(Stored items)
◇ ◇ ◇ ◇ ◇ ◇ ◇

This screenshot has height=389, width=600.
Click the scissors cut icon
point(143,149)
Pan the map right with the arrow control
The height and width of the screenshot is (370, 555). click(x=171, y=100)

◇ ◇ ◇ ◇ ◇ ◇ ◇

• **Given request**
List each line in the rows that contains the word "height".

• **Correct output**
This screenshot has height=389, width=600.
The height and width of the screenshot is (370, 555). click(x=171, y=100)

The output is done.